■ Requirement
Transcribe exactly, please, the line bearing "Click the Administration sidebar icon" and all later lines through the end of the records, with the pictures left out.

##### Dataset extract

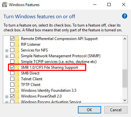Confirm changes with the OK button

pos(89,110)
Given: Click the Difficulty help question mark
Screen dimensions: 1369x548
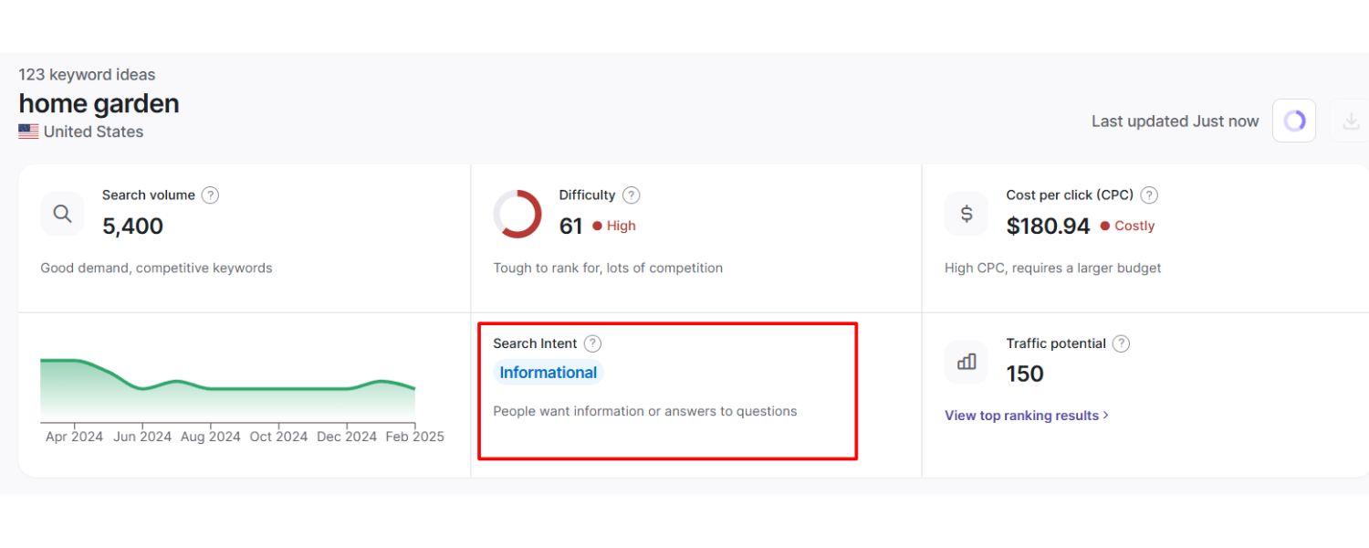Looking at the screenshot, I should tap(631, 195).
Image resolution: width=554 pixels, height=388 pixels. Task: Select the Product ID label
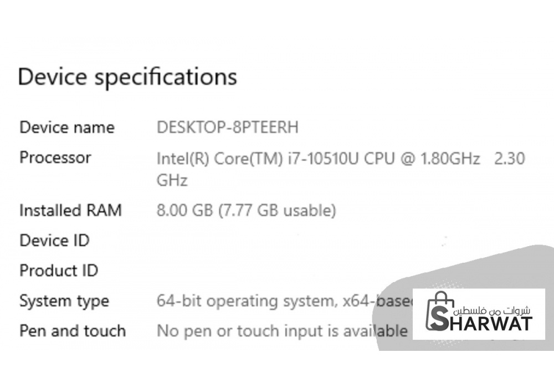[59, 271]
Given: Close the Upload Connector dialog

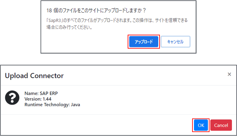Looking at the screenshot, I should [x=229, y=74].
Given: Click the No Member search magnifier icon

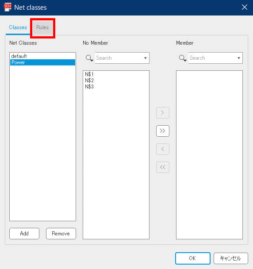Looking at the screenshot, I should (89, 58).
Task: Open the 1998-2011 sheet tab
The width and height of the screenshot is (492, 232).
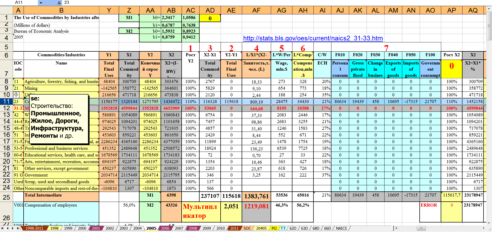Action: (x=34, y=228)
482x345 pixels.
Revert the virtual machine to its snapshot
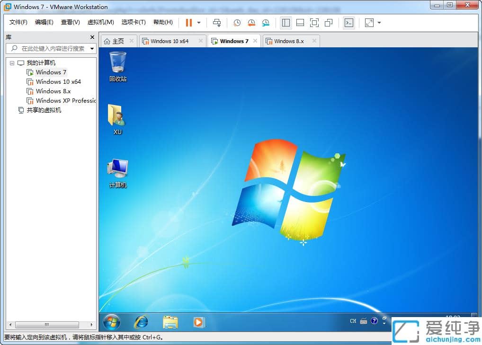[x=250, y=23]
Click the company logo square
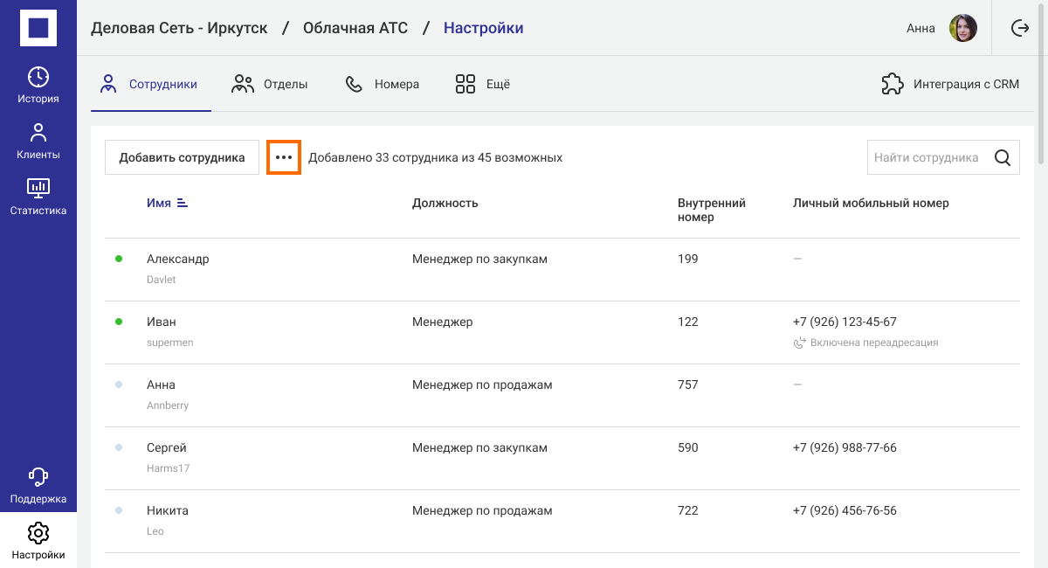Image resolution: width=1048 pixels, height=568 pixels. coord(38,28)
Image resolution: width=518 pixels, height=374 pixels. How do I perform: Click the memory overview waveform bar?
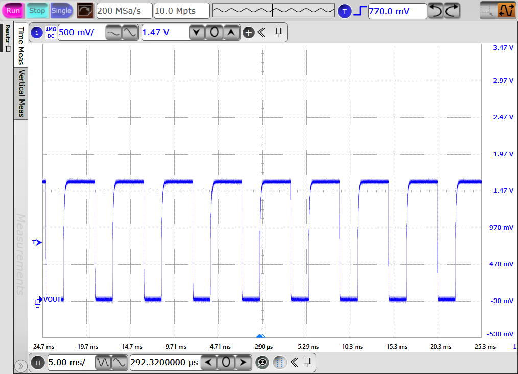point(272,10)
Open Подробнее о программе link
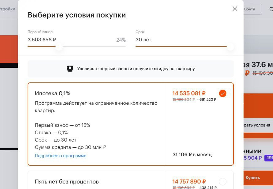This screenshot has width=273, height=189. click(60, 156)
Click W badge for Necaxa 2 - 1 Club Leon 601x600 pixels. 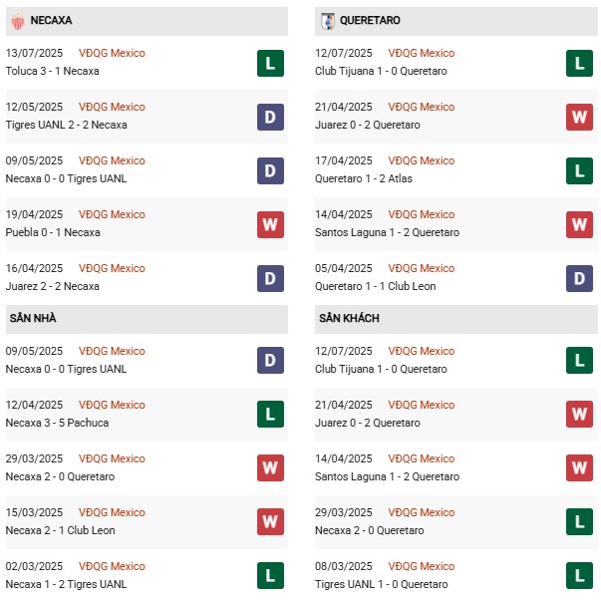click(x=270, y=522)
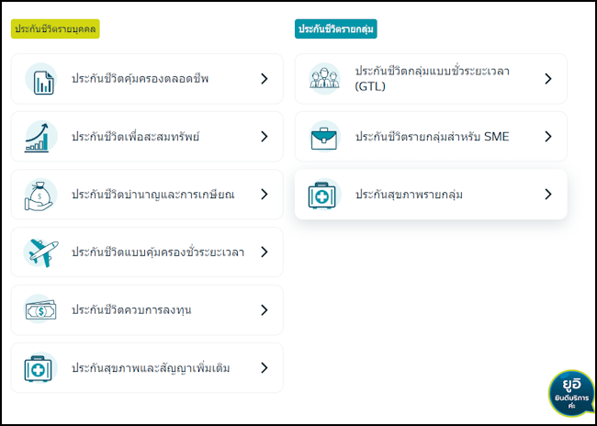
Task: Open the ประกันชีวิตรายกลุ่มสำหรับ SME link
Action: (x=433, y=137)
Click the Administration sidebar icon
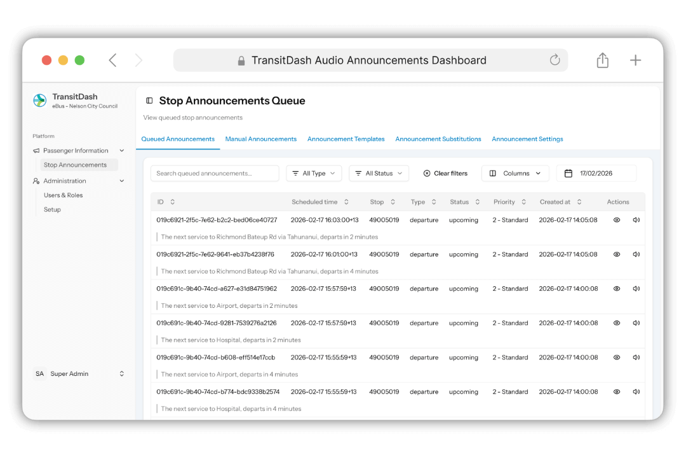The image size is (686, 458). pos(37,181)
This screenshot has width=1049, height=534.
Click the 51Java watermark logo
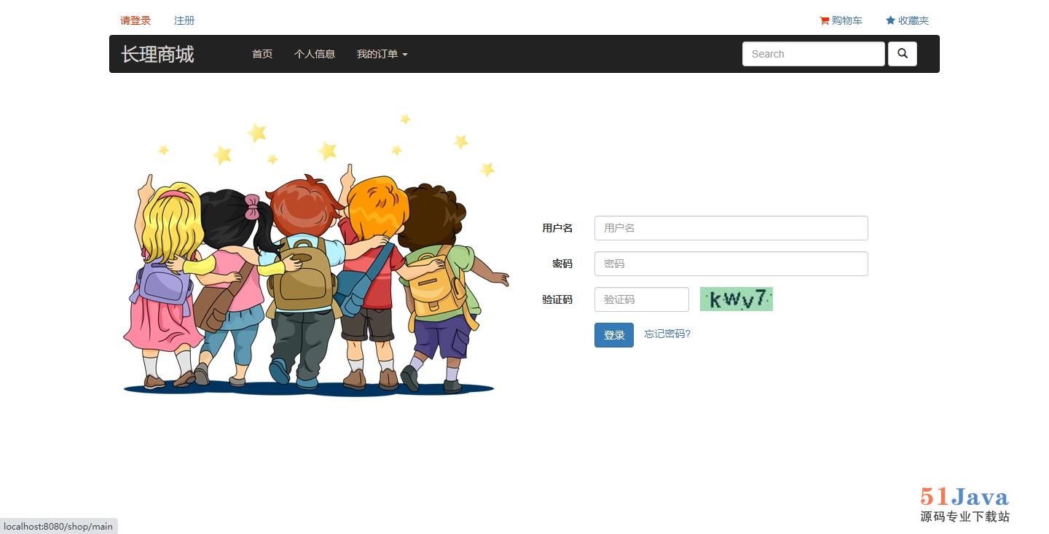964,504
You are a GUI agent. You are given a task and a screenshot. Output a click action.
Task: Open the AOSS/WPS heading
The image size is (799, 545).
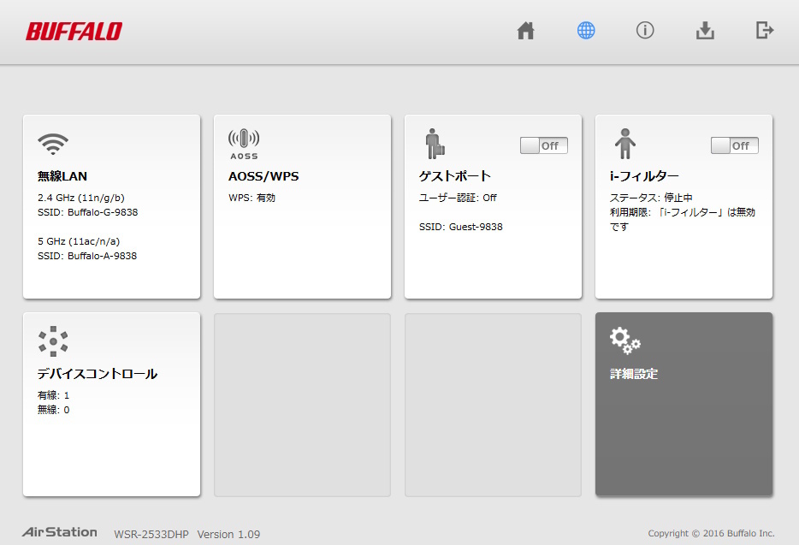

##########

■ Solution for this task
Click the Administration sidebar icon
The image size is (686, 458). pos(37,181)
This screenshot has width=1049, height=534.
Click the 51Java watermark logo
964,504
You are a GUI agent. You are given a task and a screenshot. Output a click action.
Task: Open the AOSS/WPS heading
The image size is (799, 545).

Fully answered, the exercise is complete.